### EXTRACT TO READ
§ §
I have this website that I want to get the element "datePublished", but this information is inside a Json. Is there anyway to get this information through BeautifulSoup?
This is the section of html I'm talking about:
<script type="application/ld json">{ "@context": "http://schema.org", "@type": "NewsArticle", "mainEntityOfPage": "http://cdn.ampproject.org/article-metadata.html", "headline": "Startup Ebanx demite 340 e amplia 'crise dos unicórnios'", "datePublished": "2022-06-21T14:31:57-03:00", "dateModified": "2022-06-21T18:44:45-03:00", "description": "Empresa de Curitiba cortou 20% do quadro de funcionários diante de mudanças no cenário macroeconômico", "author": { "@type": "Person", "name": "Guilherme Guerra" }, "image": { "@type": "ImageObject", "url": [ "https://img.estadao.com.br/fotos/crop/1200x1200/resources/jpg/6/4/1655828329546.jpg", "https://img.estadao.com.br/fotos/crop/1200x900/resources/jpg/6/4/1655828329546.jpg", "https://img.estadao.com.br/fotos/crop/1200x675/resources/jpg/6/4/1655828329546.jpg" ]}, "publisher": { "@type": "NewsMediaOrganization", "name": "Estadão", "foundingDate" : "1875-01-05", "ethicsPolicy" : "https://www.estadao.com.br/codigo-etica/codigo-de-etica.pdf", "missionCoveragePrioritiesPolicy" : "https://www.estadao.com.br/codigo-etica/codigo-de-etica.pdf", "diversityPolicy" : "https://www.estadao.com.br/codigo-etica/codigo-de-etica.pdf", "correctionsPolicy" : "https://www.estadao.com.br/codigo-etica/codigo-de-etica.pdf", "verificationFactCheckingPolicy" : "https://www.estadao.com.br/codigo-etica/codigo-de-etica.pdf", "unnamedSourcesPolicy" : "https://www.estadao.com.br/codigo-etica/codigo-de-etica.pdf", "sameAs":["https://twitter.com/estadao","https://www.facebook.com/estadao/","https://www.instagram.com/estadao/","https://www.youtube.com/channel/UCrtOL8bJsh-csozGS2aV77Q", "https://plus.google.com/ Estadão"], "logo": { "@type": "ImageObject", "url": "https://statics.estadao.com.br/s2016/portal/logos/logo-estadao-272x59.png", "width": 272, "height": 59 } }, "isAccessibleForFree":"False","hasPart":{"@type":"WebPageElement","isAccessibleForFree":"False","cssSelector":".pw-container"},"isPartOf":{"@type":["CreativeWork","Product"],"name":"Estad\u00e3o","productID":"estadao.com.br:dig_basic"}}</script>
This is a working code to get to that information:
import requests
from bs4 import BeautifulSoup
link = "https://link.estadao.com.br/noticias/inovacao,startup-ebanx-demite-340-e-amplia-crise-dos-unicornios,70004097585"
§ §
### SUPPLIED INFORMATION

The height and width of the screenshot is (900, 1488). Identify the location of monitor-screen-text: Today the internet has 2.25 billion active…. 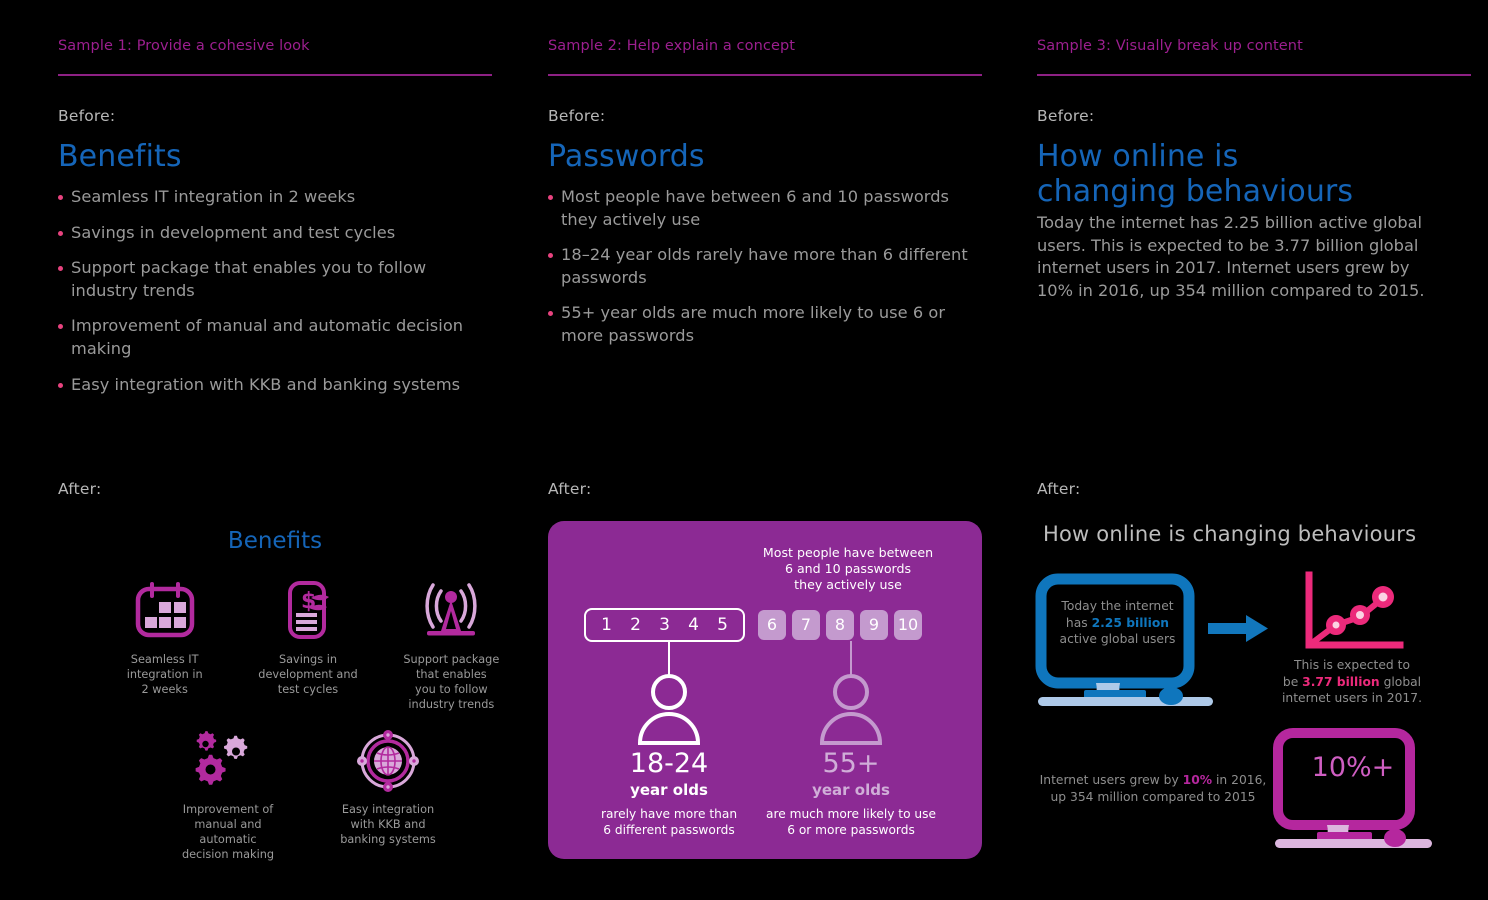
§ §
### JOB A
In the forum question about reading a date out of JSON with BeautifulSoup, what value does the embedded JSON give for "dateModified"?
### JOB B
Pick up the forum question about reading "datePublished" with BeautifulSoup after its last line, and carry it on from there.

### WRITTEN ANSWER A
2022-06-21T18:44:45-03:00

### WRITTEN ANSWER B
soup = BeautifulSoup(requests.get(link).text, 'html.parser')
url = soup.find("script", type="application/ld json")
url
CodePudding user response:
Try this:
import json
import requests
from bs4 import BeautifulSoup
link = "https://link.estadao.com.br/noticias/inovacao,startup-ebanx-demite-340-e-amplia-crise-dos-unicornios,70004097585"
soup = (
BeautifulSoup(requests.get(link).text, 'html.parser')
.find("script", type="application/ld json").string
)
print(json.loads(soup)["datePublished"])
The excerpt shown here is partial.